Literature were identified through database searches, reference lists and individuals/organisations working in the contraceptive field.

Selection criteria: 

All randomised and controlled trials comparing subdermal implants with other forms of reversible contraceptives and reporting on pre-determined outcomes in women of reproductive years. Primary outcomes were pregnancy and continuation.

Data collection and analysis: 

Quality assessment of studies and data extraction were completed independently by two reviewers. A quality checklist was designed to identify general methodological and contraceptive specific factors. Study authors and pharmaceutical companies were contacted to provide additional data.
Data were collected on pregnancy rates, continuation, side effects and adverse events.

Main results: 

All nine identified trials compared different types of contraceptive implant. Eight, involving 1578 women, compared Implanon with Norplant , and one, involving 1198 women, compared Jadelle with Norplant. There was no difference between Implanon and Norplant for contraceptive effectiveness rates or continuation over 4 years. Both were highly effective methods of contraception with no pregnancies occurring in any of the trials during 26,972 and 28,108 women months of follow up respectively. The most common side-effect with Implanon and Norplant was changes in bleeding pattern.

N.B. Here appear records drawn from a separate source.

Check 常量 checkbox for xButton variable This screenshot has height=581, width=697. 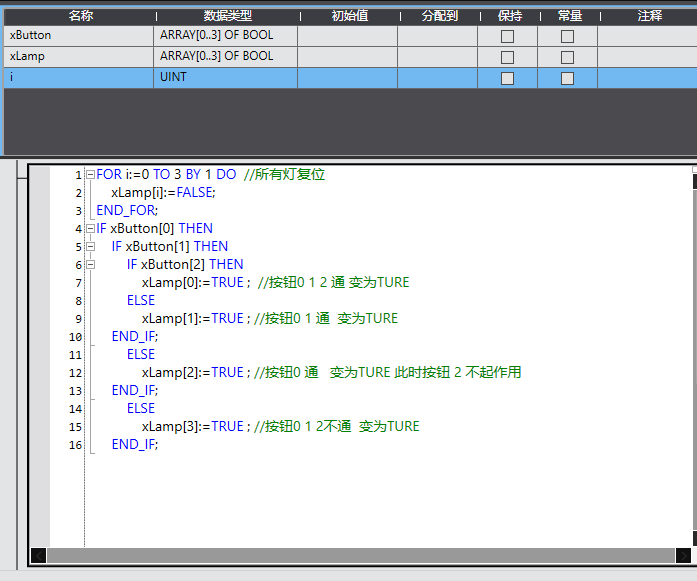pyautogui.click(x=567, y=36)
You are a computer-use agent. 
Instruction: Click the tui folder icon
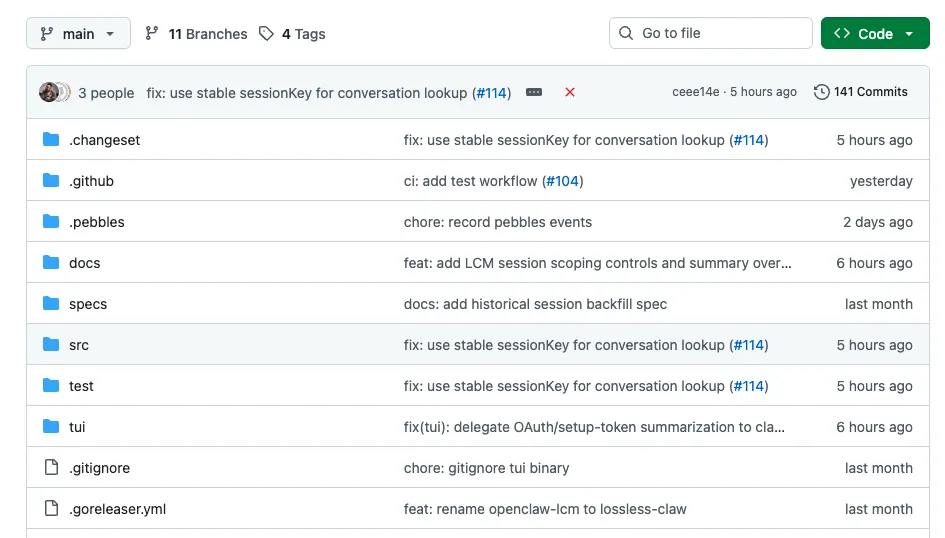click(51, 427)
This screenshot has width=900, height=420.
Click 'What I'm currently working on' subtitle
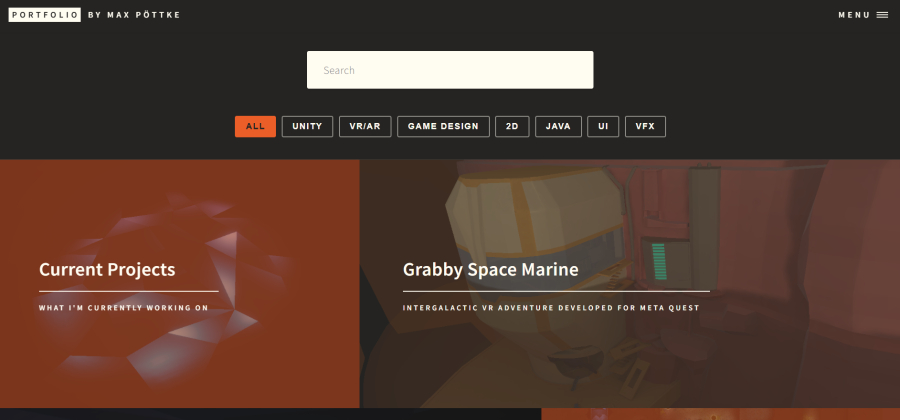(123, 308)
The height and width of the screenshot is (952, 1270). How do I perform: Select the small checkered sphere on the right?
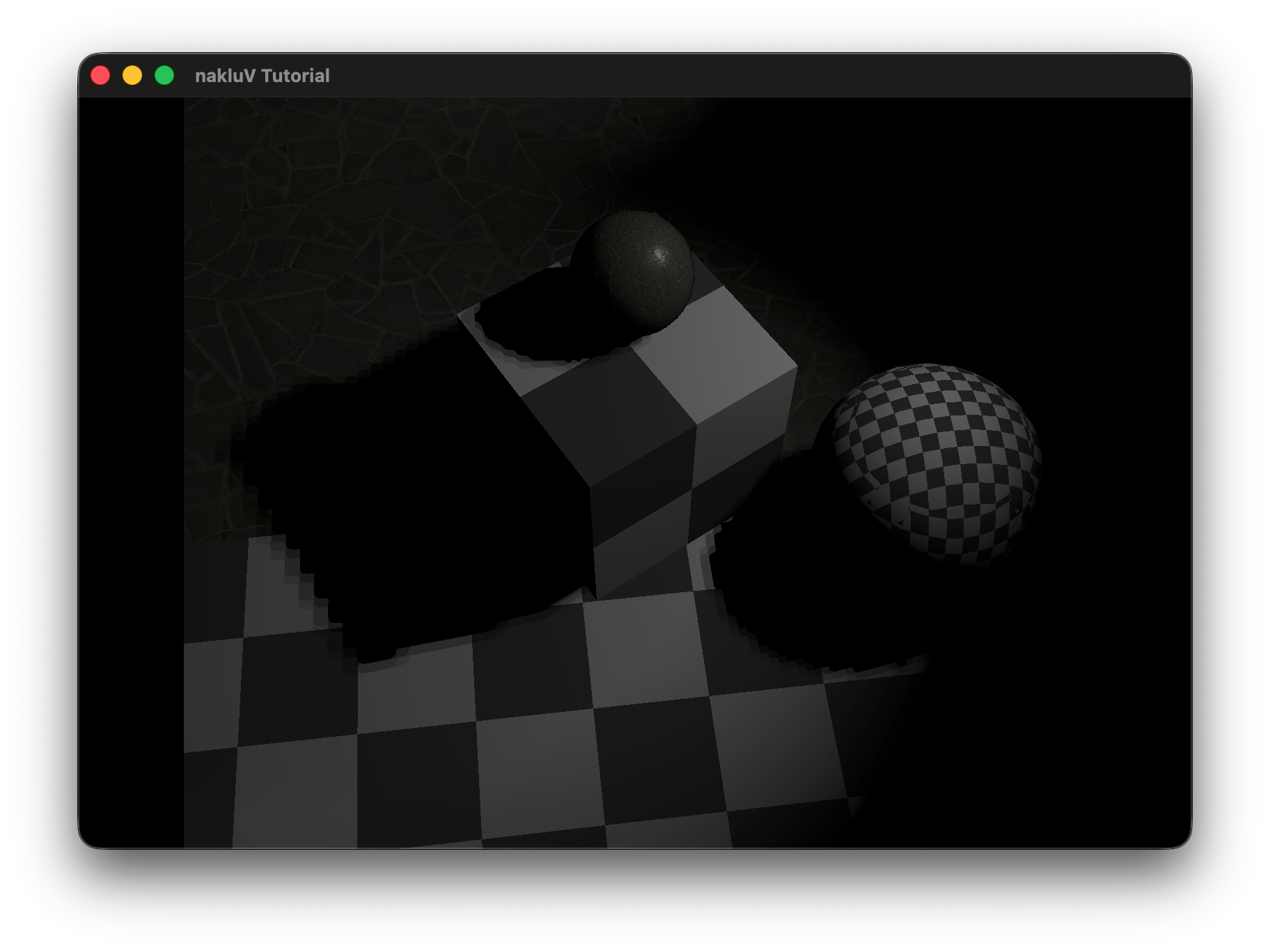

The pattern with Implanon was initially more variable, bleeding with both implants became less frequent with duration of use. After two years use the amenorrhoea rate was significantly higher with Implanon. The trials reported no significant difference in hormonal side-effects or adverse events. Implanon was significantly quicker to insert and remove than Norplant.
There was no difference in contraceptive effectiveness and in continuation rates between Jadelle and Norplant. Jadelle was significantly quicker to remove than Norplant.